Lines on where targets appear

----

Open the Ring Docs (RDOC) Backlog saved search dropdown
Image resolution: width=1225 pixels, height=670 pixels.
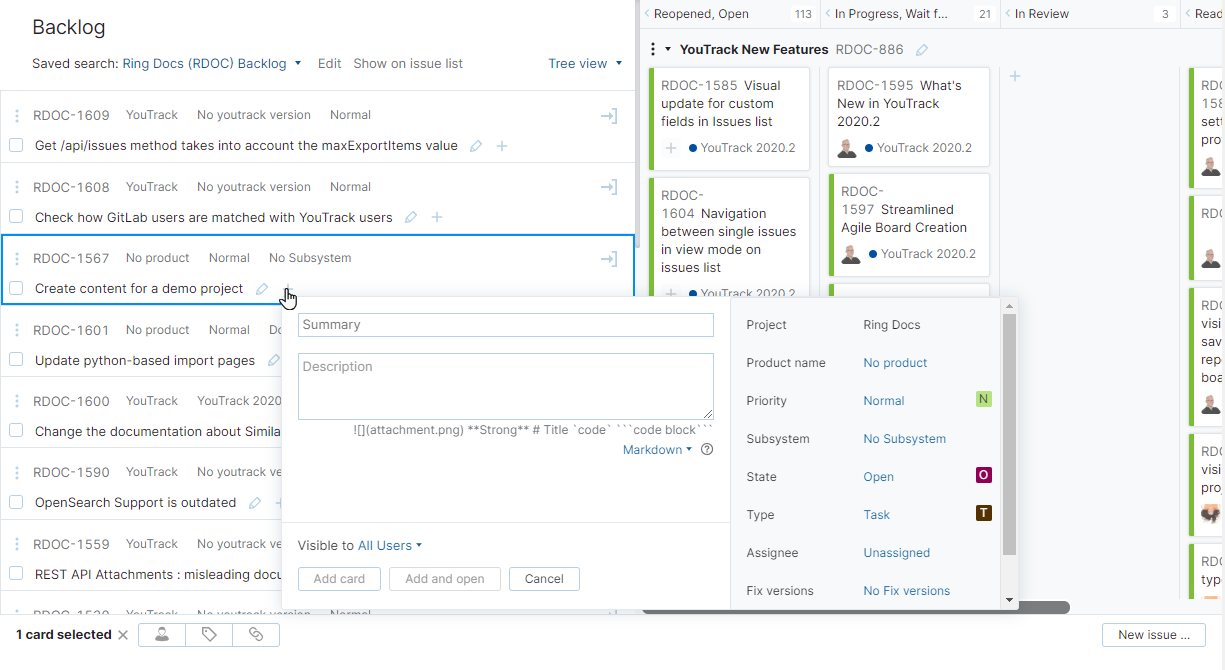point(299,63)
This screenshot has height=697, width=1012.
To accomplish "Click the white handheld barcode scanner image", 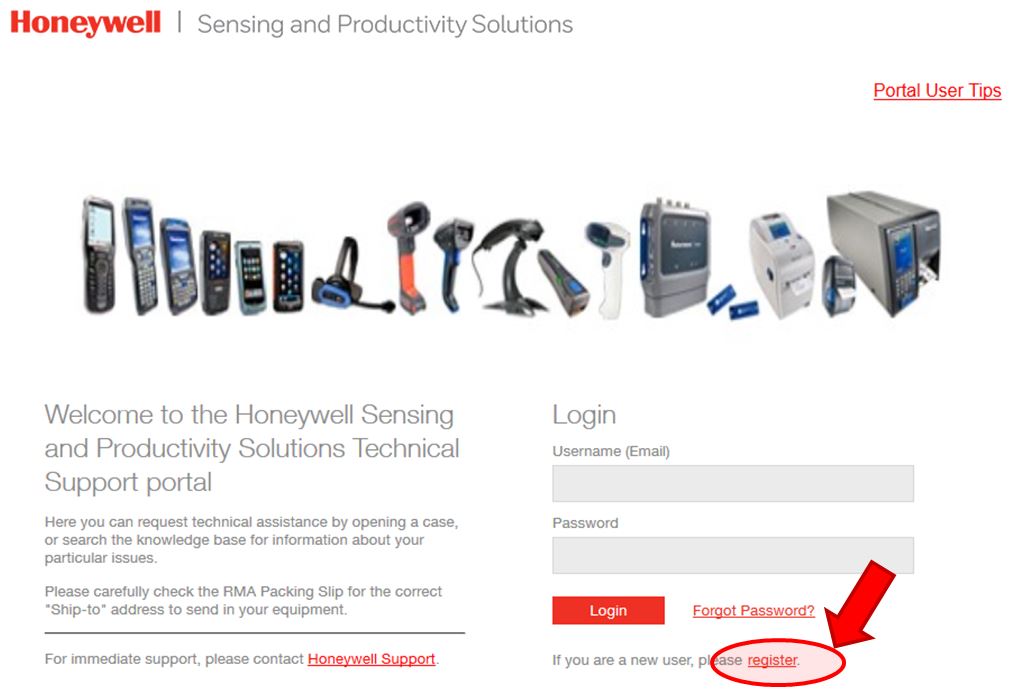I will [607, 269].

----

*Goal of the exercise*.
Pick out every line above that contains the string "height", matching case exactly, and copy each one in full.

*Solution below*.
Image resolution: width=1225 pixels, height=670 pixels.
This screenshot has height=697, width=1012.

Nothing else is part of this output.